Сказала как-будто к месту, но всю ночь терзалась: не выдала ли себя? «Пронеси бог и на этот раз. Нельзя, нельзя мне краснеть и голос надо сдерживать! Неужели он заметил? Сама виновата, смелости мне недостает, — ругала она себя. — А для чего это он сказал о посылке? Попросту или с умыслом?..»
В другой раз Мырзакул осмотрел деревья, высаженные на огороде Тотой вдоль арыка, и упрекнул ее:
— Байдаке каждую осень обрубал сучья и ветки, а в этом году вы этого не сделали… Старший-то твой уже работник… Обрубить надо ветки, а то деревья перестанут расти. Да и лишние дрова пригодятся…
Тотой с досадой глянула на Мырзакула, тяжело вздохнула:
— А если и перестанут расти, плакать не стану: кому они нужны! Разве дерево — опора человеку?.. Если самого нет дома, ничего не мило… Поди-ка попробуй: и в колхозе работай, и колосья собирай, и детей корми… Вот и живем две соседки — ни слуха, ни весточки от наших, живы или мертвы, бог их знает! — Она отвернулась, прикусив губу. — А ты еще тут про деревья толкуешь…

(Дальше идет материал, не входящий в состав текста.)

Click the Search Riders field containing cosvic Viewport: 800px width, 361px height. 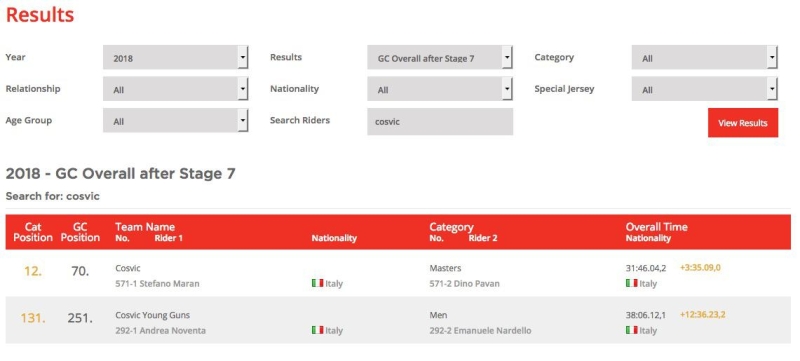tap(440, 121)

Сейде оробела, сжалась, боясь, что Мырзакул сейчас выложит всю правду. «А ты не равняй себя с ней, — скажет Мырзакул, — ее Исмаил давно уже прячется. Здесь он, беглец!.. Да, это казалось неотвратимым в ту минуту. Но Мырзакул сказал другое.
— А ты знаешь, Тотой, может не только деревья, но и тень их пригодится, — спокойно произнес он и вдруг вспылил, закричал, будто давно собирался высказать им все это в глаза: — Вы бросьте эти свои бабьи хныканья! Как чуть задержка с письмами, так они уж голосить готовы. Лучше вон переберите бодылья на крыше — навалили кучей не знай как, сгниет корм до весны! Хочешь, чтобы дети без молока остались? Да я вам за это головы поотрываю! Если одной не под силу, кликни соседку, здесь двое вас, соседок… Вдвоем-то вы одного мужика стоите… Русские женщины в окопах с винтовками сидят, не хуже мужчин, сам видел… А вы у себя дома — ноете, что писем нет!..

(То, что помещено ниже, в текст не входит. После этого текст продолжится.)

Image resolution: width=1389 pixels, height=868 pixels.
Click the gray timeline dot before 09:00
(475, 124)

Тотой промолчала, не возразила ни слова. А Сейде ответила неожиданно для себя:
— Мы сделаем, сегодня же ветки обрубим и бодылья перекладем!
Может быть, она сказала это слишком поспешно? Но сейчас у нее не было никакой задней мысли, она говорила искренне, ей хотелось отвести разговор о письмах и в то же время было стыдно за себя и Тотой. Мырзакул больше ничего не сказал. Все еще возбужденный и злой, он как-то странно, внимательно посмотрел на нее — кажется, с одобрением. Потом сел на лошадь и уехал.
В этот день, помогая Тотой по хозяйству, Сейде испытывала безотчетную, тихую радость, она успокоилась, будто искупила свою вину. Давно уже не было у нее такого ясного света в душе, такого подъема, когда все хочется сделать неприменно сегодня же, когда работа спорится в руках. Она задорно покрикивала на ребятишек Тотой: они не столько помогали, сколько мешали. Но это не сердило ее. Хотелось петь, хотелось смеяться. Но всякий раз, вспоминая поразивший ее непонятный взгляд Мырзакула, она вдруг обмирала вся, и руки у нее опускались.
«Почему он так поглядел на меня? Значит, что-то подозревает? А может быть, мне просто показалось?»
И так повелось: каждый раз, когда наведывался Мырзакул, смятение и страх охватывали Сейде. Все ждала, когда он спросит: «Где твой Исмаил? Куда ты его прячешь?..» И сердце билось так гулко, что она боялась, не услышал бы он.
Когда Мырзакул уезжал, Сейде бежала домой, хватала трясущимися руками ковш с ледяной водой, пила, захлебываясь, обливала себе грудь и только позже, утолив нестерпимую жажду, могла собраться с мыслями: «Нет, он не знает! — уверяла она себя. — Если бы он приезжал подсмотреть или испытать меня, разве бы я этого не заметила? Ведь он просто спросил, как мы живем, и уехал. А если бы подозревал… Все равно от меня он ничего не узнает. Пусть хоть тысячу раз выпытывает. Исмаила я не выдам — никогда! Другие вон слезно молят Бога: только бы муж вернулся, только бы живой! А разве мне не дорог мой муж, разве я не просила об этом Бога ради нашего сына! Бог вернул мне Исмаила, чтобы я сама оберегала его…»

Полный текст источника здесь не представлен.